2 of 3 people found the following review helpful By James Minard on December 17, 2011
Format: Hardcover Verified Purchase
Mary Carscadon is an experienced and respected sleep researcher. When at Stanford, she created a useful test of sleepiness that's now widely used by the accredited hospital sleep centers (members of the Association of Sleep Disorder Centers).

The test, called the Multiple Sleep Latency Test (MSLT) is especially useful in detecting narcolepsy, a disorder that typically is undetected for decades. She directed a "Sleep Inn" for children and is an outstanding expert on children's' sleep.

For this encyclopedia, she assembled a capable group of experts. Although this 1995 book is about eleven years old as I write,I've found it more accurate and comprehensive than a number of other books on the topic. Every college, university, medical school and scholar should have a copy. I know of copies in law offices.

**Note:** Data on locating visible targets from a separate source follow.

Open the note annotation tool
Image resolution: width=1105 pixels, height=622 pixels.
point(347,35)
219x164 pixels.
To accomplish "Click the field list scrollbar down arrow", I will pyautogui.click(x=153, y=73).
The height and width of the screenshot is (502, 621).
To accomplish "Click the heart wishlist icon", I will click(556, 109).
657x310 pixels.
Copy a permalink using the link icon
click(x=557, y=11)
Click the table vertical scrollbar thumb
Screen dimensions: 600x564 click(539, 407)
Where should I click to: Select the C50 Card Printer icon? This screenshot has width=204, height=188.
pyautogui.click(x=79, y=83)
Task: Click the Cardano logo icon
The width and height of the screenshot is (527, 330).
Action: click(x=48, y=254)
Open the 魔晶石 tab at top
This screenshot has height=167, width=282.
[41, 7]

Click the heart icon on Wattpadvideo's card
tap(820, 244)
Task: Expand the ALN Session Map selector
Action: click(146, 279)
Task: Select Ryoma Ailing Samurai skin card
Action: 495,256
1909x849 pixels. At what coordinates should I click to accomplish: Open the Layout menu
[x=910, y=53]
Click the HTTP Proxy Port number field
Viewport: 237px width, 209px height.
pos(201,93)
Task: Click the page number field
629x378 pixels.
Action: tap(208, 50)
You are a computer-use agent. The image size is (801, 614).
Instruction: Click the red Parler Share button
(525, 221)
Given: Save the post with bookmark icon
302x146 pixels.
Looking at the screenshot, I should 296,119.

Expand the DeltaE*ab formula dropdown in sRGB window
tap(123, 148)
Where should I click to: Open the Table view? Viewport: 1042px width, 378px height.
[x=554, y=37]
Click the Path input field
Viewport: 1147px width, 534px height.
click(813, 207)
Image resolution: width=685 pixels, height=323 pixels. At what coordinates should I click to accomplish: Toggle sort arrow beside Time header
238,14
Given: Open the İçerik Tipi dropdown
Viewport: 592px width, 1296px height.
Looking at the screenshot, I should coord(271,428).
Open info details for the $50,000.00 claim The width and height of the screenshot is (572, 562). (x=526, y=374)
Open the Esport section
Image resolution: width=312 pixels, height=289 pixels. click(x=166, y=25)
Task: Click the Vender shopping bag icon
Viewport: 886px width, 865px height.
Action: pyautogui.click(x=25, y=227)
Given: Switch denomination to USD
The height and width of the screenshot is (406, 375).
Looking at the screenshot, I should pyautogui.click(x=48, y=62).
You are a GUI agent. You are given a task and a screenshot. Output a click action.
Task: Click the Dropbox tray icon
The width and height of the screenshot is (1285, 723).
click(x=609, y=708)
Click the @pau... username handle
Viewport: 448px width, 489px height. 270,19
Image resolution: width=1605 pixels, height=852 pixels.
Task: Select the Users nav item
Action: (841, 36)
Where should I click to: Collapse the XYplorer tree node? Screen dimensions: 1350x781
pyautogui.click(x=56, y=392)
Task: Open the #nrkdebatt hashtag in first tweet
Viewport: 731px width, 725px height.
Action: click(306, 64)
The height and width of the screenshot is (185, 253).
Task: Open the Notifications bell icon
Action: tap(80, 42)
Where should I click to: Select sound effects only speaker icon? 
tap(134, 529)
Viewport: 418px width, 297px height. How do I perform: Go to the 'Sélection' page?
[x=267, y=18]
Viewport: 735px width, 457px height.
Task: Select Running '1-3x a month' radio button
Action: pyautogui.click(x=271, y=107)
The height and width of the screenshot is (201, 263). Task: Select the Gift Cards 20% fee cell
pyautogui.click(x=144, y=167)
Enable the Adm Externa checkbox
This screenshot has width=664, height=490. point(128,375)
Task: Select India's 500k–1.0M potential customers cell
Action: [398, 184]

For those who simply want help with a sleep problem, the encyclopedia would not be appropriate unless their interest is scholarly and general. That's because the book is, well, "encyclopedic." (I hope that's not too obvious a statement, though I'm sure some will find it so.)

A book more devoted to your problem would be more helpful for those who want to be coached in dealing with their disorder. You'll find I've reviewed some that are effective, interesting and popularly written.